Inhibition of human cytomegalovirus replication by benzimidazole nucleosides involves three distinct mechanisms.

Abstract

The benzimidazole nucleosides 2-bromo-5,6-dichloro-1-(beta-d-ribofuranosyl)benzimidazole (BDCRB) and 2-isopropylamino-5,6-dichloro-1-(beta-l-ribofuranosyl)benzimidazole (1263W94, or maribavir) are potent and selective inhibitors of human cytomegalovirus (HCMV) replication. These inhibitors act by two different mechanisms: BDCRB blocks the processing and maturation of viral DNA, whereas maribavir prevents viral DNA synthesis and capsid nuclear egress. In order to determine by which of these two mechanisms other benzimidazole nucleosides acted, we performed time-of-addition studies and other experiments with selected new analogs. We found that the erythrofuranosyl analog and the alpha-lyxofuranosyl analog acted late in the viral replication cycle, similar to BDCRB. In marked contrast, the alpha-5'-deoxylyxofuranosyl analog of 2,5,6-trichloro-1-(beta-d-ribofuranosyl)benzimidazole (compound UMJD1311) acted early in the replication cycle, too early to be consistent with either mechanism.
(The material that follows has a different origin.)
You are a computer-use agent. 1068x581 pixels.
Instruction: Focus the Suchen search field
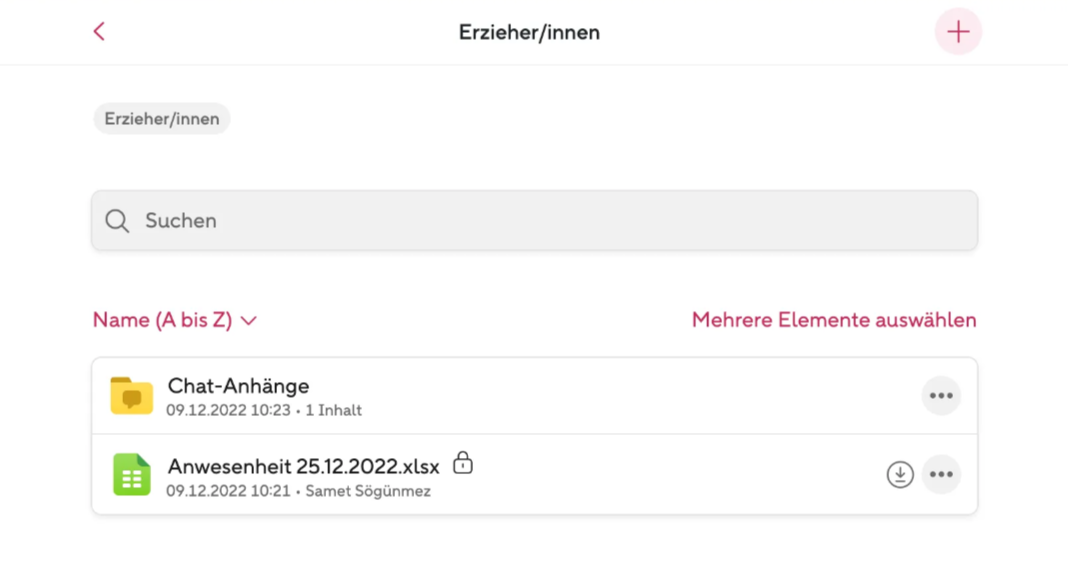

Similar to other reports on early acting inhibitors of herpesviruses, compound 1311 was multiplicity of infection dependent, an observation that could not be reproduced with UV-inactivated virus. HCMV isolates resistant to BDCRB and maribavir were sensitive to compound 1311, as were viruses resistant to ganciclovir, cidofovir, and foscarnet. The preincubation of host cells with compound 1311 and removal prior to the addition of HCMV did not produce an antiviral cellular response. We conclude that this newly discovered early mode of action occurs at a stage of viral replication after entry to cells but prior to viral DNA synthesis, thereby strongly suggesting that the trisubstituted benzimidazole nucleoside series possesses three distinct biochemical modes of action for inhibition of HCMV replication.